To be able to conduct fine-grained energy debugging of the network stack, we must somehow isolate the network activity from the consumption of the rest of the system. To this aim, the next section is devoted to dissect and discuss the components of a laptop computer in order to understand their implications in the global power consumption, and how to minimise their impact. Then, subsequent sections explore the roots of the cross-factor.

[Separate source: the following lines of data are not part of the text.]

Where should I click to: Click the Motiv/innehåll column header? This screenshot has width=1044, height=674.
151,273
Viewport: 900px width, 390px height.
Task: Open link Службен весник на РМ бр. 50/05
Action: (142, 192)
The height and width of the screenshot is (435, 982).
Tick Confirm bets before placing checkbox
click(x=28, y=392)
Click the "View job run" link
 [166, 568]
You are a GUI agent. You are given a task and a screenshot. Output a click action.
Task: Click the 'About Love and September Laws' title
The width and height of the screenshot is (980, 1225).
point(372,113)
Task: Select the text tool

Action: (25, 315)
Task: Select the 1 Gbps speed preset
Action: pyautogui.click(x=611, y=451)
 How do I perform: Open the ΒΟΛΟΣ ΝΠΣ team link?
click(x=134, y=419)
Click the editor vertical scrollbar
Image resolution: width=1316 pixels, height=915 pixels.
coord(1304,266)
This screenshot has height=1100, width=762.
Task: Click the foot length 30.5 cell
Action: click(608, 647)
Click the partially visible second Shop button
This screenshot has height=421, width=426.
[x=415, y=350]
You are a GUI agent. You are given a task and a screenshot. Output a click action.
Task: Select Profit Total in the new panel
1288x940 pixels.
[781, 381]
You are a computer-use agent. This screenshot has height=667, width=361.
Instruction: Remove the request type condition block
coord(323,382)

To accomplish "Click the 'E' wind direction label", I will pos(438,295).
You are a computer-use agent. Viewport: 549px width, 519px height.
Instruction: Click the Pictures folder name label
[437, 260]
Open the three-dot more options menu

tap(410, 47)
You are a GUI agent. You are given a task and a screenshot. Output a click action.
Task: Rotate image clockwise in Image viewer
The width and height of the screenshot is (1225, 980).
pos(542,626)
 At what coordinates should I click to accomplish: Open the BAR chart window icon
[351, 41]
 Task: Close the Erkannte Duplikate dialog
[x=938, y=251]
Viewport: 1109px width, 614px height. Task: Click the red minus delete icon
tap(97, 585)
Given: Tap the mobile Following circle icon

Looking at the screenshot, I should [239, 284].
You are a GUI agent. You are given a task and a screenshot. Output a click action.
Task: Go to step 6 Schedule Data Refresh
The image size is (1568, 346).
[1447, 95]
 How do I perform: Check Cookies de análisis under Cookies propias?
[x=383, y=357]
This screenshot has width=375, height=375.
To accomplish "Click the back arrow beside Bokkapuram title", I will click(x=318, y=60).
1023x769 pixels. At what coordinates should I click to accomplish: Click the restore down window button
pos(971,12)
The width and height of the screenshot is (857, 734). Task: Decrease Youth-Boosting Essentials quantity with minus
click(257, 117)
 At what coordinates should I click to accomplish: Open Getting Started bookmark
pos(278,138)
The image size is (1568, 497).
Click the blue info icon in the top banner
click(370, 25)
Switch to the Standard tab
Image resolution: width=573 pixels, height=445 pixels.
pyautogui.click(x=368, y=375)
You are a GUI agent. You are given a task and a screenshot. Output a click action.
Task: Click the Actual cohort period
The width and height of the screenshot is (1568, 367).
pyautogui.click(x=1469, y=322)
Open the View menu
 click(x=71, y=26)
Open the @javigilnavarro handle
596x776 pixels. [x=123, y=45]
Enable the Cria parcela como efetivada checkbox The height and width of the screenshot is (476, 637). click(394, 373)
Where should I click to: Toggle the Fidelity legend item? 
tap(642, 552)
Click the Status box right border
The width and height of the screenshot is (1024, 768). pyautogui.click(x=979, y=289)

4.1 Anatomy of a Laptop Computer

A laptop computer is a complex and power-hungry piece of hardware. It comprises a number of components, both hardware (battery, screen, hard disk drive, fan, wireless card, RAM memory, CPU) and software (services, kernel, drivers), that require a thorough discussion. Some of them are not present in other devices (e.g., the fan), and some others are essentially different in terms of performance and power requirements.

Battery

The battery is a serious obstacle for energy measurements. Although using it as power source is actually possible, it is totally impractical because it prevents long term experiments, and the constant need for recharging is a waste of time. Then, the use of an external power source is highly advisable, but in this case the battery must be removed to avoid noise coming from battery charging and discharging.

Nevertheless, usually supplying DC power through the power jack socket is not enough. Most manufacturers are interested in forcing the user to acquire and use original parts. As a consequence, most laptops are capable of detecting the AC adapter and take unexpected²¹ decisions. This is generally done through a third connection in the power jack. For example, in the case of Dell computers, this third wire goes to a transistor-shaped component placed in the AC transformer. Actually, this component is a small memory that can be read using a 1-wire protocol. It stores a serial number that identifies the AC adapter.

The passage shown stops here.